(Dataset entries)
+ + +

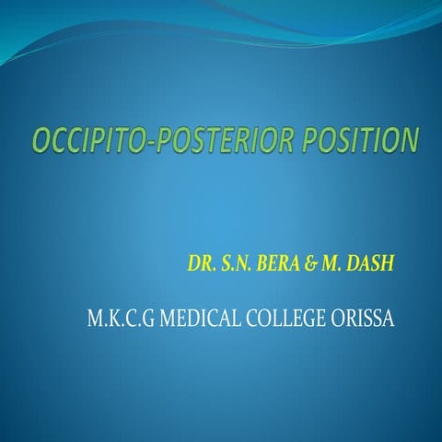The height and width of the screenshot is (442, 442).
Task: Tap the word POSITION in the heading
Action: click(x=354, y=141)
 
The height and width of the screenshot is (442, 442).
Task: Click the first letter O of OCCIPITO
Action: click(x=41, y=141)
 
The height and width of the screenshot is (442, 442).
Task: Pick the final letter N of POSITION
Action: click(x=410, y=141)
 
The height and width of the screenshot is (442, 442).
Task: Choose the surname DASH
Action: click(x=367, y=263)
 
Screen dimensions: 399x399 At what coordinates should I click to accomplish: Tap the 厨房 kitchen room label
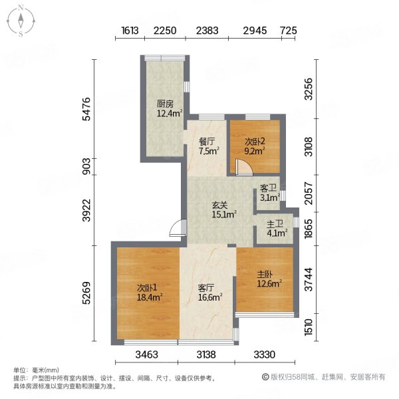coord(165,104)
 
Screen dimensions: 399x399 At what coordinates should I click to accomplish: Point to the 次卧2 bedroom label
coord(255,142)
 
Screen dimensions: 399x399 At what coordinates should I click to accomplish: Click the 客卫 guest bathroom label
coord(268,188)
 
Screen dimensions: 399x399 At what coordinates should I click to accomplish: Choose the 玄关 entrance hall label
coord(220,205)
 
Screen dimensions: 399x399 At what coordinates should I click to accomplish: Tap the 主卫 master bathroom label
coord(275,224)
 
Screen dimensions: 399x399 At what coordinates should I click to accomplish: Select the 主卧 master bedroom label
coord(265,275)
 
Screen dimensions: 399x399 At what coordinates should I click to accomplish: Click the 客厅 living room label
coord(206,288)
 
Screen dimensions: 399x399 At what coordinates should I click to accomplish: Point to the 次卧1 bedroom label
coord(147,288)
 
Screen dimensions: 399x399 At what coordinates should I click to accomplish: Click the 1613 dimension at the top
coord(130,31)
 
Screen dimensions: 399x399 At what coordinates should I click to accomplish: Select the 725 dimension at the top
coord(289,31)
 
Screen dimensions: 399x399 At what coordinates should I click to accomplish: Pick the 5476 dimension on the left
coord(86,109)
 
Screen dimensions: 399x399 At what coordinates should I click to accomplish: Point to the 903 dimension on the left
coord(86,166)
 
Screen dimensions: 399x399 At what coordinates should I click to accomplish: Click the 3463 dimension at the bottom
coord(146,354)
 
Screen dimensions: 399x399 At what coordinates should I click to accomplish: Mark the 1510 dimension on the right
coord(309,327)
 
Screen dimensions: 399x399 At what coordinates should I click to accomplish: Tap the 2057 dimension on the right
coord(309,194)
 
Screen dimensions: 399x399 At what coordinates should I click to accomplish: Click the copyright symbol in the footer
coord(265,377)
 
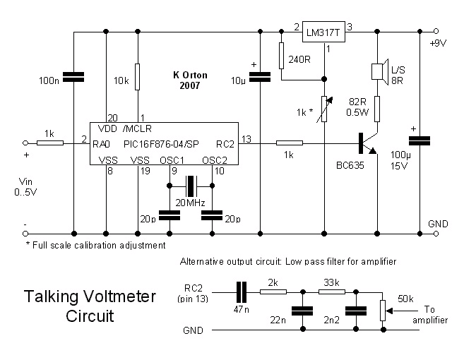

+ + +

### EXERCISE GOAL
Rewrite all of the data above, renaming "Screen dimensions" to "Screen size" wherever it occurs and keeping everything else the same. Leave the pictures out.

### EXERCISE RESPONSE
The height and width of the screenshot is (442, 442).
Task: Tap the word POSITION in the heading
Action: click(x=354, y=141)
 
The height and width of the screenshot is (442, 442).
Task: Click the first letter O of OCCIPITO
Action: click(x=41, y=141)
 
The height and width of the screenshot is (442, 442).
Task: Pick the final letter N of POSITION
Action: click(x=410, y=141)
 
The height and width of the screenshot is (442, 442).
Task: Choose the surname DASH
Action: click(x=367, y=263)
 
Screen size: 399x399 At what coordinates should I click to accomplish: Tap the 厨房 kitchen room label
coord(165,104)
 
Screen size: 399x399 At what coordinates should I click to accomplish: Point to the 次卧2 bedroom label
coord(255,142)
 
Screen size: 399x399 At what coordinates should I click to accomplish: Click the 客卫 guest bathroom label
coord(268,188)
 
Screen size: 399x399 At what coordinates should I click to accomplish: Choose the 玄关 entrance hall label
coord(220,205)
 
Screen size: 399x399 At what coordinates should I click to accomplish: Tap the 主卫 master bathroom label
coord(275,224)
 
Screen size: 399x399 At what coordinates should I click to accomplish: Select the 主卧 master bedroom label
coord(265,275)
 
Screen size: 399x399 At what coordinates should I click to accomplish: Click the 客厅 living room label
coord(206,288)
 
Screen size: 399x399 At what coordinates should I click to accomplish: Point to the 次卧1 bedroom label
coord(147,288)
 
Screen size: 399x399 At what coordinates should I click to accomplish: Click the 1613 dimension at the top
coord(130,31)
 
Screen size: 399x399 At what coordinates should I click to accomplish: Select the 725 dimension at the top
coord(289,31)
 
Screen size: 399x399 At what coordinates should I click to accomplish: Pick the 5476 dimension on the left
coord(86,109)
 
Screen size: 399x399 At what coordinates should I click to accomplish: Point to the 903 dimension on the left
coord(86,166)
 
Screen size: 399x399 At what coordinates should I click to accomplish: Click the 3463 dimension at the bottom
coord(146,354)
 
Screen size: 399x399 At what coordinates should I click to accomplish: Mark the 1510 dimension on the right
coord(309,327)
 
Screen size: 399x399 At what coordinates should I click to accomplish: Tap the 2057 dimension on the right
coord(309,194)
 
Screen size: 399x399 At what coordinates should I click to accomplish: Click the copyright symbol in the footer
coord(265,377)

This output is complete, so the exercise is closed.